## DOCUMENT PASSAGE
....

Hadoop: Setup a single host test system

From Define Wiki
Jump to navigation Jump to search

Tests performed on a single calxeda SOC with ubuntu 12.10

Prerequisites

Install Java/JRE

  apt-get update
  apt-get install default-jre

Setup Passwordless Access

Setup passwordless ssh for user/root (I used root in this example, separate hadoop user should really be setup!)

  ssh-keygen -t rsa
  # dont enter a passphrase, just hit enter twice for a blank passphrase
  cd .ssh
  cat id_rsa.pub >> authorized_keys
  chmod 600 authorized_keys

Install Hadoop

Get latest stable release

The latest release is available from: http://ftp.heanet.ie/mirrors/www.apache.org/dist/hadoop/common/stable/

  wget http://ftp.heanet.ie/mirrors/www.apache.org/dist/hadoop/common/stable/hadoop-1.0.3.tar.gz
  cd /opt
  tar zxvf /path/to/download/hadoop-1.0.3.tar.gz

Setup Config Files

All files in question here are found in /opt/hadoop-1.0.3

conf/core-site.xml: <xml> <configuration>

    <property>
        <name>fs.default.name</name>
        <value>hdfs://localhost:9000</value>
    </property>

</configuration> </xml>

conf/hdfs-site.xml: <xml> <configuration>

    <property>
        <name>dfs.replication</name>
        <value>1</value>
    </property>

</configuration> </xml>

conf/mapred-site.xml: <xml> <configuration>

    <property>
        <name>mapred.job.tracker</name>
        <value>localhost:9001</value>
    </property>

</configuration> </xml>

conf/hadoop-env/sh:

  export JAVA_HOME=/usr/lib/jvm/java-7-openjdk-armhf/jre

Format the namenode

  ./bin/hadoop namenode -format

Verify Hadoop

Check available tests

root@cal4:/opt/hadoop-1.0.3$ ./bin/hadoop jar hadoop-test-1.0.3.jar 
An example program must be given as the first argument.

....

## STORED ROWS
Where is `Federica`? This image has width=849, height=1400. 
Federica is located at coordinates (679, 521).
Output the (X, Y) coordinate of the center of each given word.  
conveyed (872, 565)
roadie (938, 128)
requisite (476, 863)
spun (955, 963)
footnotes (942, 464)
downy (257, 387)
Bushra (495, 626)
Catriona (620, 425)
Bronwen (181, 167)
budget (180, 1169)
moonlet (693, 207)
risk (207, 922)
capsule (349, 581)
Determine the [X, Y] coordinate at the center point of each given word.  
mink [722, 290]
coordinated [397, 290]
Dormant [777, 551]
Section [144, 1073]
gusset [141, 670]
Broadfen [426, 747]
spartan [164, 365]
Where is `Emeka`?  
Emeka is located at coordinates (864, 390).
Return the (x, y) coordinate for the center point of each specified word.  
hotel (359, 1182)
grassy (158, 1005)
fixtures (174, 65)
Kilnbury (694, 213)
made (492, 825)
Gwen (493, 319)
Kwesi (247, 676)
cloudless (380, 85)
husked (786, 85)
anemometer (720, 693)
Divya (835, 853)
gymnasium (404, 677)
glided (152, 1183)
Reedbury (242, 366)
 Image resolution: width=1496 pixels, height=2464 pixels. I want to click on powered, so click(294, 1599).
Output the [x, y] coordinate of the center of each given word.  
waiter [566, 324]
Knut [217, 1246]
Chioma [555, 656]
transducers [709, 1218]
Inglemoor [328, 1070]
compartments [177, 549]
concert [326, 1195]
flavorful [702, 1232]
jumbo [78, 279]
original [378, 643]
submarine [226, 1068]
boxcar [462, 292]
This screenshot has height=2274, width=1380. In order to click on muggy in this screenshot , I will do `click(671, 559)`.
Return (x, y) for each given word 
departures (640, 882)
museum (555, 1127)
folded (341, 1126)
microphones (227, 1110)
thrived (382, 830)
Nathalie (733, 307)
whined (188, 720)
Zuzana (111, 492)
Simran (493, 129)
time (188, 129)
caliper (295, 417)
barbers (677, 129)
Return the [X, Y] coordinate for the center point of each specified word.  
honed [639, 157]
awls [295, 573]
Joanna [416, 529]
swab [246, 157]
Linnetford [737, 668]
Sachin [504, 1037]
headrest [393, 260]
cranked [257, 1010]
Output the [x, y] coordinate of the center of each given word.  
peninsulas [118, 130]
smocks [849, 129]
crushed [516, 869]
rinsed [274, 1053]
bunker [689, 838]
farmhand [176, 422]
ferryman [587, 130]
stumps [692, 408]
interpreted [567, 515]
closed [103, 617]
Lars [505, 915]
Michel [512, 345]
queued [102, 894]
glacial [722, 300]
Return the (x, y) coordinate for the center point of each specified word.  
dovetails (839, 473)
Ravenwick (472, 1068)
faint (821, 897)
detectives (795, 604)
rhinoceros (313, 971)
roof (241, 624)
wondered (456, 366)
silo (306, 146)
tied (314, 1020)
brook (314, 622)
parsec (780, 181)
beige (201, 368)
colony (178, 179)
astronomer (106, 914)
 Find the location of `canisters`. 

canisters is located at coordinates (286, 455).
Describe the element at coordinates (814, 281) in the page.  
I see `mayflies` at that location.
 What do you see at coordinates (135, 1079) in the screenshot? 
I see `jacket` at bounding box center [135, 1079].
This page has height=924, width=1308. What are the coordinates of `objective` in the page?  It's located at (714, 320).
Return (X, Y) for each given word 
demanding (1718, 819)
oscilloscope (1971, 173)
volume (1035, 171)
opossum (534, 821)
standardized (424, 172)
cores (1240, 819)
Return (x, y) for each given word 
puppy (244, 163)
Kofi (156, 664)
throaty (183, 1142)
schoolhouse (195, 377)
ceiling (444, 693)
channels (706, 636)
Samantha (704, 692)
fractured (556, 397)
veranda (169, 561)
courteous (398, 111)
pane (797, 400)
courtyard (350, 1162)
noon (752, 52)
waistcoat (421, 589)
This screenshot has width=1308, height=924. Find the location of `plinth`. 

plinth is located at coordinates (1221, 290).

....

## TASK REQUIREMENTS
1) From the Hadoop setup page, list every property name defined in the XML configuration files, each with the value it is given.
2) Quote the Hadoop setup page starting at the words "apt-get update" and ending after "really be setup!)".
The records are separate material, unrelated to the Hadoop setup page.

## THE RESULTS
1)
fs.default.name: hdfs://localhost:9000
dfs.replication: 1
mapred.job.tracker: localhost:9001

2)
apt-get update
  apt-get install default-jre

Setup Passwordless Access

Setup passwordless ssh for user/root (I used root in this example, separate hadoop user should really be setup!)